FlashGet (formerly JetCar, from the literal translation of the Chinese name 快车 (Kuàichē)) was a freeware download manager for Microsoft Windows. It was originally available in either paid or ad-supported versions, the latter of which included an Internet Explorer Browser Helper Object (BHO).

==Features==
FlashGet can be integrated with web browsers such as Avant Browser, Google Chrome, Internet Explorer, Opera, Netscape, Mozilla, Mozilla Firefox, Maxthon and SeaMonkey.
It can download a sequence of files and it can download a file from multiple locations.
It can split files to download into sections, and download each section simultaneously.
It has an integrated offline reader.
It supports HTTP, FTP, Microsoft Media Services, RTSP, BitTorrent and since version 1.8.4 eDonkey downloads.

==Malware concerns==
FlashGet has suffered from security flaws in its update mechanism which caused users to become infected with trojan viruses.

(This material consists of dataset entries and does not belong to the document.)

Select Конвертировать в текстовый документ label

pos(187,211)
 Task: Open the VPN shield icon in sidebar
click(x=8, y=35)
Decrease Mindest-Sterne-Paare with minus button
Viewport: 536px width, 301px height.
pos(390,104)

There is also some concern about FlashGet downloading every file indicated by its FGUpdate3.ini file that is downloaded from the developer every time FlashGet is started. A malicious FGUpdate3.ini modified for exploit and introduced directly through the developer's server could cause FlashGet to download malware to the computer without alerting the user.

On April 4, 2010, FlashGet 3.4 was released containing adware and other undisclosed and unauthorized Chinese applications. Some of the ads were aggressively popping out of the system tray, causing much inconvenience. The installer was also converted to Chinese making it difficult for many users to install and remove the software.